Peter Gutmann wrote:

That's a good start, but it gets a bit more complicated than that in practice
because you've got multiple components, and a basic red light/green light
system doesn't really provide enough feedback on what's going on.  What you'd
need in practice is (at least) some sort of counter to indicate how many
shares are still outstanding to recreate the secret ("We still need two more
shares, I guess we'll have to call Bob in from Bratislava after all").  Also
the UI for recreating shares if one gets lost gets tricky, depending on how
much metadata you can assume if a share is lost (e.g. "We've lost share 5 of
7" vs. "We've lost one of the seven shares"), and suddenly you get a bit
beyond what the UI of an HSM is capable of dealing with.

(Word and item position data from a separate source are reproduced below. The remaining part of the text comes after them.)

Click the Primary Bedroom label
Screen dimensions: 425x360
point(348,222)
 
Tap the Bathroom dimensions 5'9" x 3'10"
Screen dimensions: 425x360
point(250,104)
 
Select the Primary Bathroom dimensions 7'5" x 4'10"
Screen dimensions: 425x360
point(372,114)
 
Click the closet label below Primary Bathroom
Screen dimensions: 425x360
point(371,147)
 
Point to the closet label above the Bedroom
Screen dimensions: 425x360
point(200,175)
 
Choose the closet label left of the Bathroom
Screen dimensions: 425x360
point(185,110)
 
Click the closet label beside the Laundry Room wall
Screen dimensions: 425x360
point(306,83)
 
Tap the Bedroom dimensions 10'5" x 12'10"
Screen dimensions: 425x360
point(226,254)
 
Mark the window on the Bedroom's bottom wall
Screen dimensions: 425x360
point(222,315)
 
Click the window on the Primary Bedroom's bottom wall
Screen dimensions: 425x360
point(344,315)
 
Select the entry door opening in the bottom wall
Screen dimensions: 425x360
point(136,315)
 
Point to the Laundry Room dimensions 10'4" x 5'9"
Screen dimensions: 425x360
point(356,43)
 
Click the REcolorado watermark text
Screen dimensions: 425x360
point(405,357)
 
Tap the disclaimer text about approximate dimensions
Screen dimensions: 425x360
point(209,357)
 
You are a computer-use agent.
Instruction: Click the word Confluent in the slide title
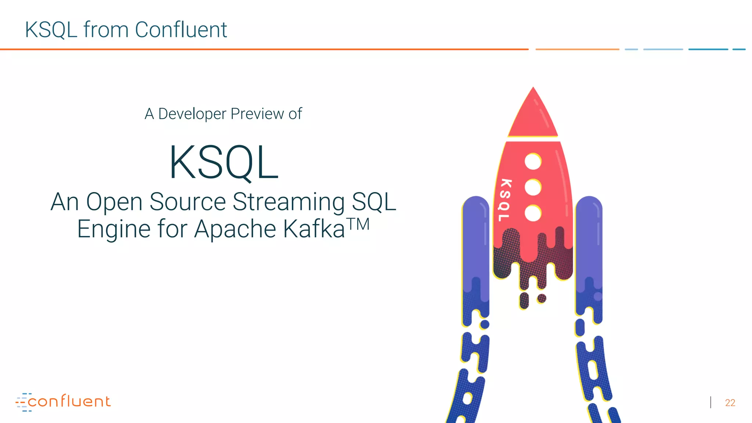181,30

There is more than the UI at stake here, i.e. the basic functionality of the scheme. Say you distribute shares in a 4 out of 7 scheme (ABCDEF) and share A is published on the web. How do you recover from the remaining 3 out of 6 scheme into a 4 out of 6 scheme without having a key ceremony? In an ad-hoc multi-party scheme, you request 4 of the remaining compliant parties to destroy key material allowing them to participate in a group with the traitor A, but no other key material. No system UI, but admittedly a coordination nightmare!


--
- Thierry Moreau


With a two-share XOR it's much simpler, two red LEDs that turn green when the
share is added, and you're done.  One share is denoted 'A' and the other is
denoted 'B', that should be enough for the shareholder to remember.

If you really wanted to be rigorous about this you could apply the same sort
of analysis that was used for weak/stronglinks and unique signal generators to
see where your possible failure points lie.  I'm not sure if anyone's ever
done this [0], or whether it's just "build in enough redundancy that we should
be OK".

Peter.

[0] OK, I can imagine scenarios where it's quite probably been done, but
    anyone involved in the work is unlikely to be allowed to talk about it.